At one time, there had been a distinction between who would work on creative projects for clients and who would support our internal projects. While this made some sense on paper, it didn’t seem to be the most effective or efficient use of our creative resources going forward.

We had both heard of Agile project management, but weren’t sure how it would work for a creative department. So we met with Alan Daley – an Agile Coach – to see what he thought about the idea.

We talked about Scrum, but its timeboxes are too strict for the pace at which we operate.

So he brought up Kanban – a fairly straightforward project management methodology that would provide some guidelines, alert us to bottlenecks and provide transparency to the rest of VM. We liked it and could easily see how Vertical Measures could benefit from its application.

We decided to unify the creative department (no more client/internal split) and implement Kanban. Our first task was to identify our current process and divide things into phases. We identified 10 types of projects we’ve worked on in the past couple weeks, so we wouldn’t be able to unify the processes at the task level, but we were able to group all of those individual tasks into the phases of Concept, Production, and Finalize.

Kanban Board

As you can see on the board, each project gets a sticky note. Client projects go on pink notes, and internal projects go on yellow. Each project starts in a backlog that anyone can contribute to, but they are prioritized by the Director of Client Services and the Content & Marketing Manager. When we have availability, a ready project moves into our To Do column and we take it through the three phases until it is complete, then we analyze our throughput every two weeks and identify points for improvement.

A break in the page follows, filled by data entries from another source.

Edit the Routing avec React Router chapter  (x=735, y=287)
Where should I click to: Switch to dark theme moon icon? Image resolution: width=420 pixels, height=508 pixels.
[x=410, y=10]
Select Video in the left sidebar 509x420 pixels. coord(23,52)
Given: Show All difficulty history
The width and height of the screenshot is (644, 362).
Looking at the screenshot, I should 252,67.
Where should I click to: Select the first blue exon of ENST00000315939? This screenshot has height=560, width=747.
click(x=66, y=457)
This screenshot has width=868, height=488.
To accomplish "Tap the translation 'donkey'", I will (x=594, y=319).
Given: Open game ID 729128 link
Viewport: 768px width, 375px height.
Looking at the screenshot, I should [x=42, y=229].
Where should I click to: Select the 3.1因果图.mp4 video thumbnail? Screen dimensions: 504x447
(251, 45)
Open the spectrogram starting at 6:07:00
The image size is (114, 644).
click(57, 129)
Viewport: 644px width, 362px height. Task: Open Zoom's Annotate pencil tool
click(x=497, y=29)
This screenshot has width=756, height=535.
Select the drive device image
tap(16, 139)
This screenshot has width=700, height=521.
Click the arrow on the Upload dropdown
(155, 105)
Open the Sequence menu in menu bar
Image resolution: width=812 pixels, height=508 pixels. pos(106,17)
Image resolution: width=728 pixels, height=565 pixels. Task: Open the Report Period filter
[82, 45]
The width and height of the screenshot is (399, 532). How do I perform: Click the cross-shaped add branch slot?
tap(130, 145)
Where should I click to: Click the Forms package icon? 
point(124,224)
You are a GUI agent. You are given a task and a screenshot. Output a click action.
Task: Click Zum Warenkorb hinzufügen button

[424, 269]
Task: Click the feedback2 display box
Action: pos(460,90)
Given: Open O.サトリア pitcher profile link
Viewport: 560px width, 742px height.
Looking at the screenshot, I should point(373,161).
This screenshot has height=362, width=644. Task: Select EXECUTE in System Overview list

There’s more to it than that, but that’s the gist of it.

So what does this mean to you?

A unified creative department means your project is less likely to get stuck behind another project, and will benefit from the experience and strengths of more people. So in short, we can be more productive AND more creative.

The beauty of Agile methodologies is their adaptability, so our process will likely shift and evolve as we seek to constantly improve it. We’re excited to see how using Kanban will allow us to do more for our clients and the rest of our Vertical Measures team.

Do any of you use project boards in your department/organization?


  • Ana | Traffic Generation Cafe Apr 15, 2011

    I am always looking to improve productivity and Kanban sounds like a good solution. Sticky notes work too. :)


  • Agile Scout Apr 25, 2011

    Looks good! Great work here! Sticky notes and a simple board are king!

  • Erica T. May 12, 2011

    What’s “D” and “K” standing for?
    Multi-colored post-it notes in a nice touch…

    We use a web board – smartQ (www.getsmartQ.com) for our distributed team. But for personal tasks I still use a whiteboard.

  • Ashley Cole Jun 07, 2011

    Everyone in this sector must mind to improve productivity. And here we found a good solution. We must follow it and spread it. This method is the best I agreed.

  • Dan Neumann Feb 04, 2013

    Thanks for sharing your experience using Kanban for creative work that is not software. I will be training and coaching a marketing team that is interested in Kanban and it will be nice to share with them another non-software team’s use of it.